Monetization of online video is a hot topic, whether you are the type of person who thinks it should all be free and ad-supported, or behind a paywall, or a mixture of both. But as always, there are problems with any kind of funding. Viewers may not want to watch ads, and they definitely don't want to pay for their content in many cases. And people who have the ability to make great content may not get the viewers it takes to sustain a channel of consistent content. John Green of Vlogbrothers talks about how he thinks it all should be funded in his new video.
'Ads Fund the Most Views, Not the Best Views'
Take it away, John:
Let's talk about the different things Green brings up in this video:
1. The Paywall. Green says, "I don't think it strengthens a community to entirely consist of people who can afford to watch stuff."

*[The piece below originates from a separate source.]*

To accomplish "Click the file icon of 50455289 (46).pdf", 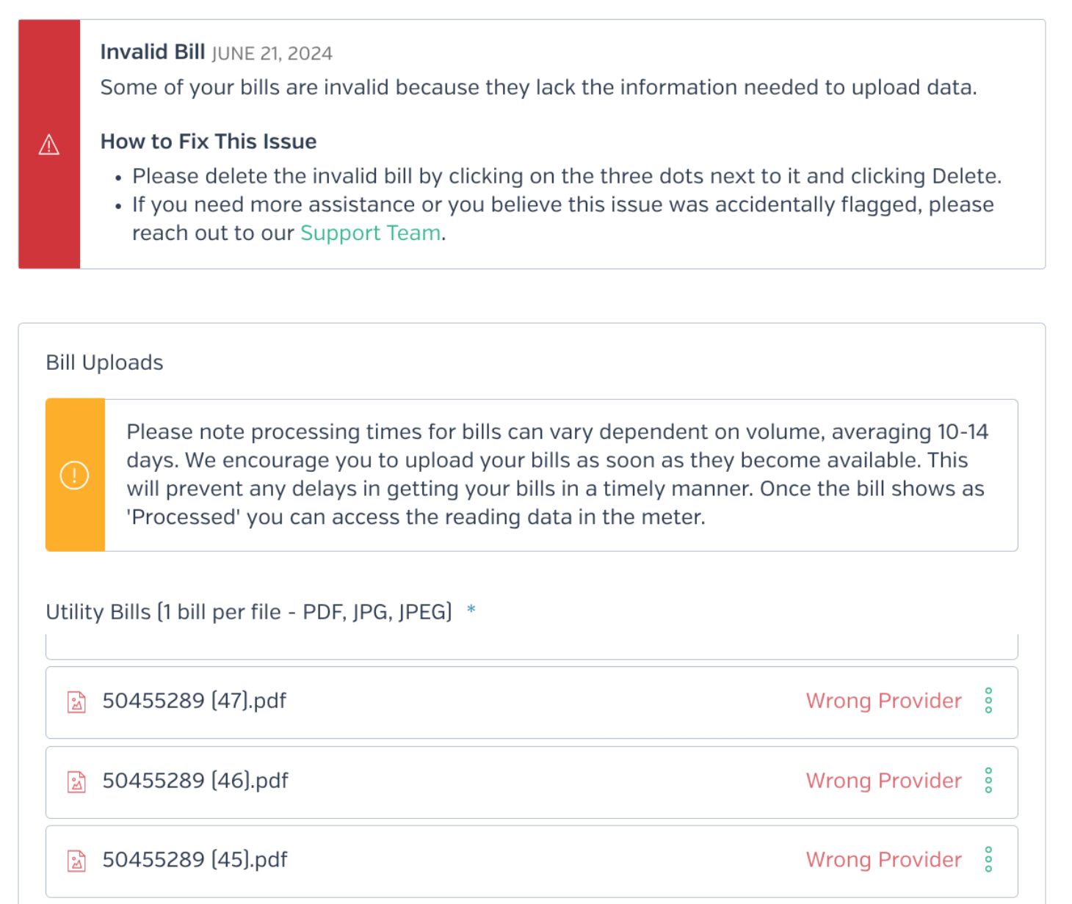I will 76,781.
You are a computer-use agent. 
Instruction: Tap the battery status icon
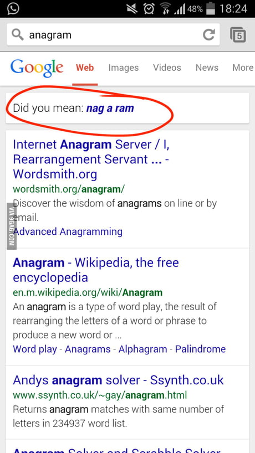click(x=211, y=9)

2. Kickstarter. Green talks about how on Kickstarter, there is an achievable goal that people are looking for. With a YouTube channel, you want it to go on "forever," so there's no way of really funding something that has no foreseeable end.
3. Volunteers. Everyone in the "community" gathers around and creates content for free. Yeah, there's no money in that. As Green says, "There are grown-ups like me who like to eat and pay rent and stuff."
4. Merchandise. Green actually likes this idea but doesn't go much into detail. It's "supporting the thing you love while bragging about the thing you love."
5. Public Radio Model. Fundraisers and membership options where you can donate whatever you like. Corporate underwriting, grants, public money. "They don't require listeners to give but they ask listeners to give and they explain where that money will go."
Obviously, since this one comes last, it's the idea Green champions, because if you're part of a community that enjoys a certain thing, you want it to grow so that they can continue to make more content. So giving becomes something you want to do, and not feel forced to do. And I like this new concept that is coming into the video dialogue these days, a sort of slap to the "lean-back" concept that has been tossed around. He says, "I want a way to thank you for making me lean forward." The "lean-forward" concept means you've gotten people interested...active...not passive.
These are some wise words from Green, I hope he continues to champion this and tell others how they can be successful doing it, if they don't want to fund it with ads or paywalls.